[Start of section]
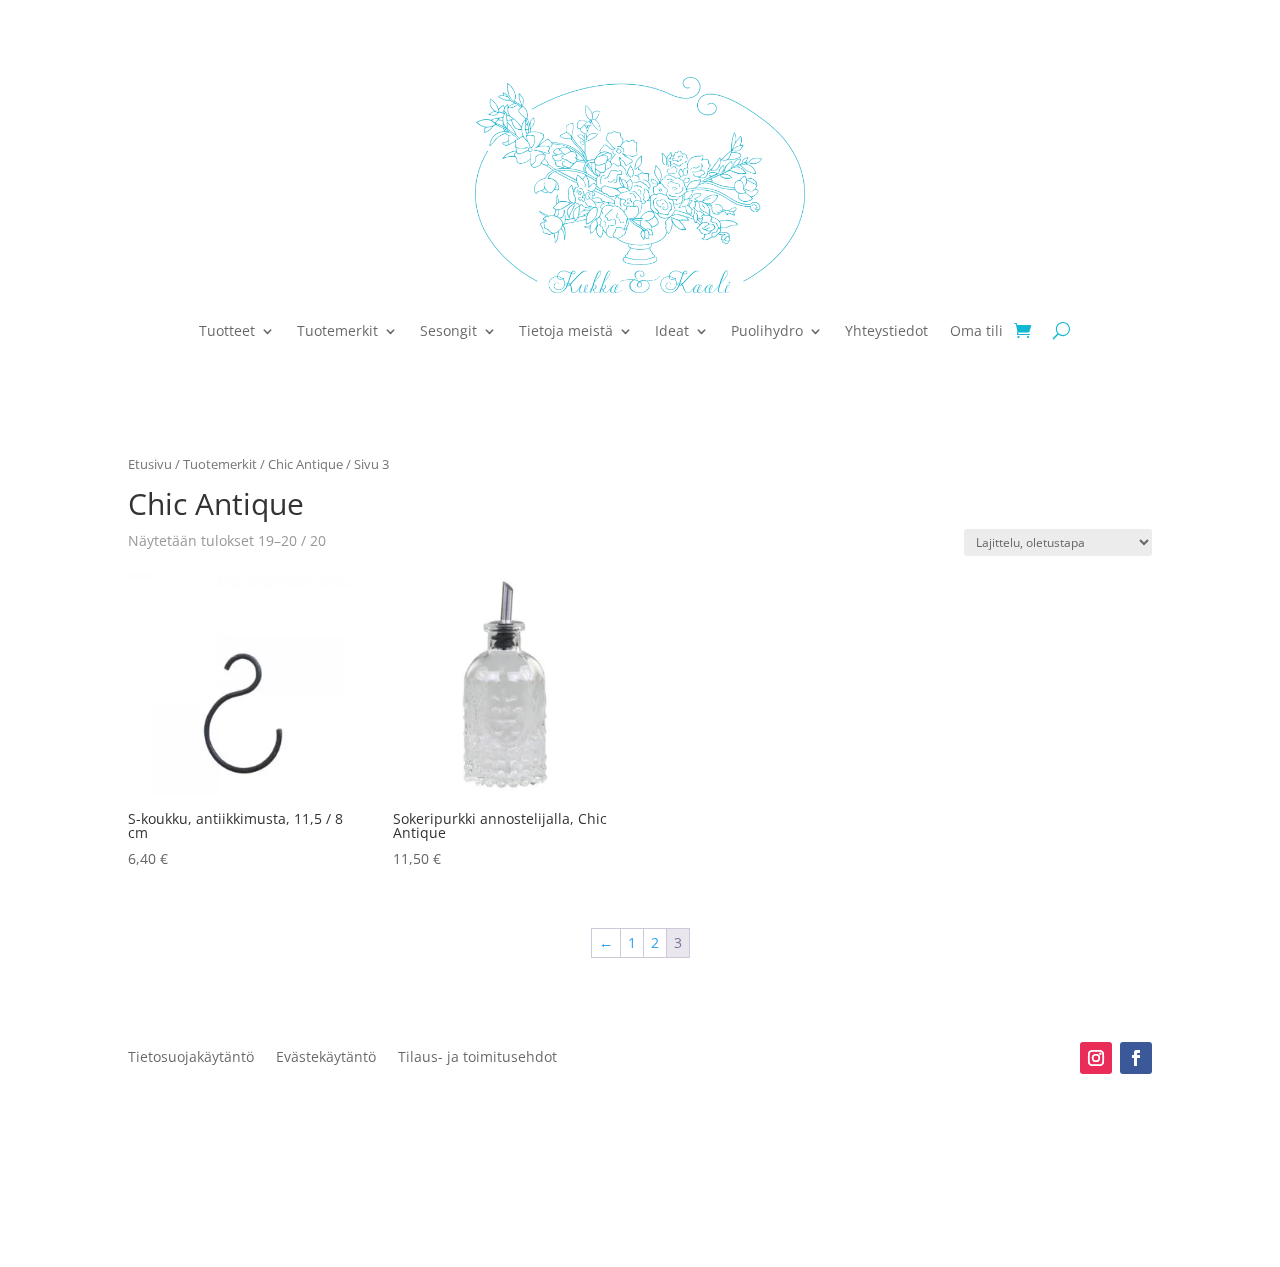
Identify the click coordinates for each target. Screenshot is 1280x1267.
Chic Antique (305, 464)
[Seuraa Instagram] (1096, 1058)
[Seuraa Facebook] (1136, 1058)
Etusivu (150, 464)
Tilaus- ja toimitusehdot (477, 1058)
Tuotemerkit (337, 330)
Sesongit (448, 330)
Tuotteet (227, 330)
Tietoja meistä (566, 330)
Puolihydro (767, 330)
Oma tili (976, 330)
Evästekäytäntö (326, 1058)
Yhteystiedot (886, 330)
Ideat (672, 330)
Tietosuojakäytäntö (191, 1058)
[End of section]
DIRECTIONS FOR THIS TASK: The expected output is every line of the data, unchanged, with the pictures skipped.

WRITTEN ANSWER:
Identify the click coordinates for each target. Screenshot is 1280x1267.
Chic Antique (305, 464)
[Seuraa Instagram] (1096, 1058)
[Seuraa Facebook] (1136, 1058)
Etusivu (150, 464)
Tilaus- ja toimitusehdot (477, 1058)
Tuotemerkit (337, 330)
Sesongit (448, 330)
Tuotteet (227, 330)
Tietoja meistä (566, 330)
Puolihydro (767, 330)
Oma tili (976, 330)
Evästekäytäntö (326, 1058)
Yhteystiedot (886, 330)
Ideat (672, 330)
Tietosuojakäytäntö (191, 1058)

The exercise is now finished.